Um zoom nessas profissões deixa-nos aterrados. Salários baixíssimos, horas sem regra, precários, fins de semana comprometidos… São estes os nossos essenciais. A montante disto, onde encaixam os cursos “estratégicos”? Onde é que os estratégicos se tornam essenciais? Sem isto não temos rumo nem sabemos para onde vamos.

Cheguei há dias da conferência anual do organismo EfVET, a associação europeia de escolas profissionais, desta feita na Finlândia. Fui com gosto secretária geral do comité executivo desta associação num mandato de pouco mais de 3 anos e aprendi muito sobre as diferenças do ensino profissional por esta Europa fora. E por arrasto, o acesso deste ao ensino superior. Não apenas as diferenças curriculares, mas as diferenças de tratamento do Estado perante a sua organização e aplicação, sobretudo investimento e estratégia.

Ao caso que importa, a Finlândia tem 70% dos alunos do ensino secundário a frequentar o ensino profissional como primeira escolha. Os talentos são trabalhados desde tenra idade. Por muito que possamos mudar de emprego ao longo da vida, é certo que todos temos mais jeito para umas coisas do que outras. Isso devidamente trabalhado na escola e, quando potenciado, é uma forma de realização brutal para as pessoas. Desses 70% muitos prosseguem para o ensino superior nas áreas de especialização, não necessariamente sem trabalhar primeiro. Todos são precisos. Há toda uma mecânica e um circuito bem oleado sobre as profissões necessárias, cursos estratégicos e as apostas correspondentes que fazem funcionar o país.

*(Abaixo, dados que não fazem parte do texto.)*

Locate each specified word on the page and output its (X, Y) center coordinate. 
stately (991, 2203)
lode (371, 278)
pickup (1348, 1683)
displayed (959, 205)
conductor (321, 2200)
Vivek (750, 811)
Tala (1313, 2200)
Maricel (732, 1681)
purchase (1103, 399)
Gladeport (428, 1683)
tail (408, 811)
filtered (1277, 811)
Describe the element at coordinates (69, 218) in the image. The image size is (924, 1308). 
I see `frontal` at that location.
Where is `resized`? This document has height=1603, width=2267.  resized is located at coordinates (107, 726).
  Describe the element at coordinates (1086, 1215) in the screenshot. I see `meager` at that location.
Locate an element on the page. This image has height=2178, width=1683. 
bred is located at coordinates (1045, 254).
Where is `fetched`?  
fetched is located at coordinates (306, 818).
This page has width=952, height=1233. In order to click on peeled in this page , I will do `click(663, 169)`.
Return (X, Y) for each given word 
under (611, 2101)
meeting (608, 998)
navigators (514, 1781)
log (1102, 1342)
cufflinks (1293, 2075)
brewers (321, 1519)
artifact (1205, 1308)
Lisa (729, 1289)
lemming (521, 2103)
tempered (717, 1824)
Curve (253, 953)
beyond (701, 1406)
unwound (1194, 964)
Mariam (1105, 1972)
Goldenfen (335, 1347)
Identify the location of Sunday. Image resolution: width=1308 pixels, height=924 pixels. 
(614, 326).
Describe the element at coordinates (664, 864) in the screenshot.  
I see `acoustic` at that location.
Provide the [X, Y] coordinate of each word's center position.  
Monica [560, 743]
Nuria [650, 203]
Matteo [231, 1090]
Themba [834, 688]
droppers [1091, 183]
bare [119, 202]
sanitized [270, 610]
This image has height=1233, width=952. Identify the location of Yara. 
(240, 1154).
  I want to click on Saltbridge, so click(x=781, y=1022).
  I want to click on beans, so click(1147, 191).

Não sei o que pensam os jovens estudantes sobre os seus talentos e as suas competências humanas e de civilização. Essa é também uma derivada substancial do problema. Que pensam e que querem as novas gerações? Como podemos ir ao encontro das suas expectativas, seja na área dos seus talentos seja na forma como querem trabalhar?… Aqueles que são precisos, necessários e estratégicos precisam de ser percebidos, sobretudo no quadro actual onde a demografia dos jovens nos traduz um número baixíssimo face a toda a pirâmide etária. Sem isso, continuaremos a ter o panorama de cursos vazios e uma disfuncionalidade entre o que o mercado (país) precisa e que o sistema de ensino consegue oferecer.